Introduction of Keynote Speaker – Senator Joseph Lieberman
This is the 25th year we have gathered in this majestic hall to remember the victims of the Holocaust. Some of you here have attended every single ceremony. Many experiences in life diminish with repetition, but not this commemoration in this Rotunda. Why do we remember the Holocaust under the dome of American democracy? Why is there a Holocaust Museum on our National Mall? Because this country was founded not by a people but on an idea.
The formal articulation of that idea is depicted in this painting and also at an entrance to our Museum, where visitors immediately encounter some of the most important sentences in history. They begin "We hold these truths to be self evident..."

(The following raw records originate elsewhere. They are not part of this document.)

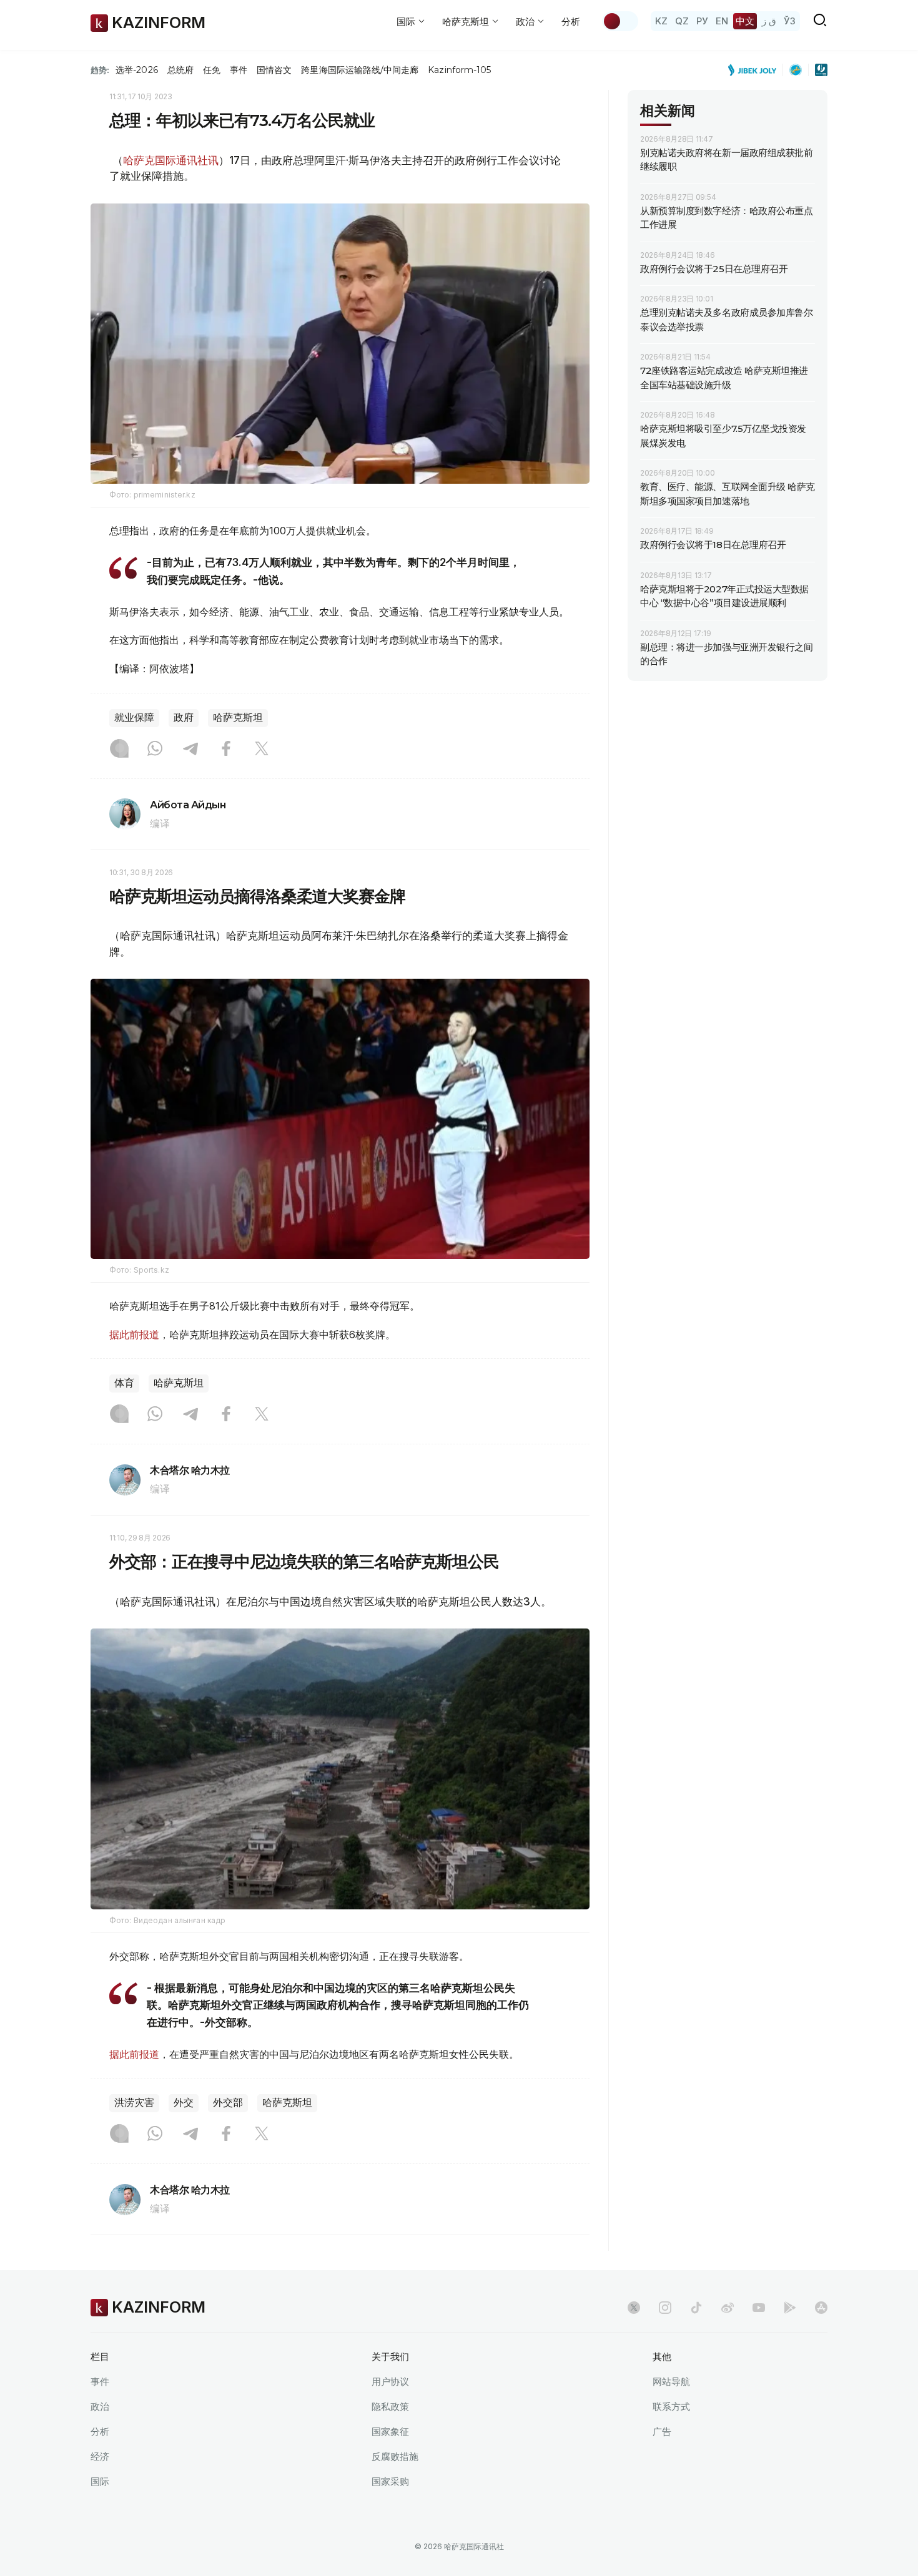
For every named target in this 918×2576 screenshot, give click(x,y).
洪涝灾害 (134, 2102)
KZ (661, 21)
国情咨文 (274, 70)
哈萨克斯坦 (238, 717)
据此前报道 (134, 1334)
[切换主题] (620, 21)
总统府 (180, 70)
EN (722, 21)
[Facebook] (226, 750)
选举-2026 (136, 70)
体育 (124, 1383)
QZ (682, 21)
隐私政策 (390, 2406)
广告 (662, 2431)
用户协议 (390, 2381)
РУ (702, 21)
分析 (570, 21)
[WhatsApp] (155, 750)
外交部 (228, 2102)
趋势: (100, 70)
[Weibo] (727, 2307)
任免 (211, 70)
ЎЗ (790, 21)
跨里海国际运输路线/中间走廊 (359, 70)
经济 (100, 2456)
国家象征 (390, 2431)
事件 (238, 70)
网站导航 (671, 2381)
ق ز (769, 21)
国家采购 (390, 2481)
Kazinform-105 (459, 70)
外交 (184, 2102)
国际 (100, 2481)
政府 (184, 717)
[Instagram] (119, 750)
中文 (745, 21)
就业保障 (134, 717)
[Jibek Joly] (755, 70)
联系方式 (671, 2406)
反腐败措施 (395, 2456)
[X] (262, 750)
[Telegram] (190, 750)
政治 (100, 2406)
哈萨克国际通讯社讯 (171, 160)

The Declaration of Independence was perhaps the very first human rights proclamation, and universal freedom is at the heart of our democracy. This house of democracy is situated at one end of the National Mall, and most fittingly faces the Supreme Court on one side and at the other end of the Mall, the Lincoln Memorial. Midway between is our Museum, whose lessons lend an exquisite intensity to the meaning of our entire civic landscape. For the Holocaust teaches that freedom is fragile; that what is legal is not always moral; and that freedom without justice is inadequate. The Holocaust reminds us that it is not enough to cherish our national ideals, we must be ever wary of human nature and work to protect those ideals. Germany's educational, technological, cultural and religious advancement did not prevent it from murdering six million people solely because they were Jews.
Reinhold Niebuhr, one of the most eminent Christian theologians of the 20th century, understood the problem of human nature when he wrote "Man's capacity for justice makes democracy possible; but man's inclination to injustice makes democracy necessary." That is precisely why our Museum is on the Mall and why we are here today.

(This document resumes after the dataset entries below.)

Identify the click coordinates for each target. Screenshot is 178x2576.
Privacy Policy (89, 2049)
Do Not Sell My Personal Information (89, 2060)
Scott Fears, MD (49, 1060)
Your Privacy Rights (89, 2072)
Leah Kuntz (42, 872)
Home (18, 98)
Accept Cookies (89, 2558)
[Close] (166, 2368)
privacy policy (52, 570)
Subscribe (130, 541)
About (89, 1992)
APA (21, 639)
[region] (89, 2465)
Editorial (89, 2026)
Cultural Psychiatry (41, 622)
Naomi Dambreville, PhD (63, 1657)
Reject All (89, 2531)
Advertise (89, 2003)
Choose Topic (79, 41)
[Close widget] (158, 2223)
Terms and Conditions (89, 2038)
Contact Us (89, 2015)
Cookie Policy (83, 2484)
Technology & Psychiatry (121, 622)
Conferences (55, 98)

From our Museum, you can see the Lincoln Memorial, another reminder of why the lessons of the Holocaust will always be necessary. It too says that democracy is an ongoing project, an unfinished masterpiece, and each generation must continue the hard work.
Forty-four years ago, at that very memorial, a young Joseph Lieberman listened as Martin Luther King gave his "I Have a Dream" speech. That moment transformed this son of immigrants into an activist for both civil and human rights. Thus began a lifetime of exceptional public service. Inspired by people like Martin Luther King, like those rare individuals who rescued Jews, Senator Lieberman, whose wife Hadassah's family was caught in the Holocaust, is known for his deep convictions, independent thinking, and willingness to take risks of great consequence in order to uphold his principles.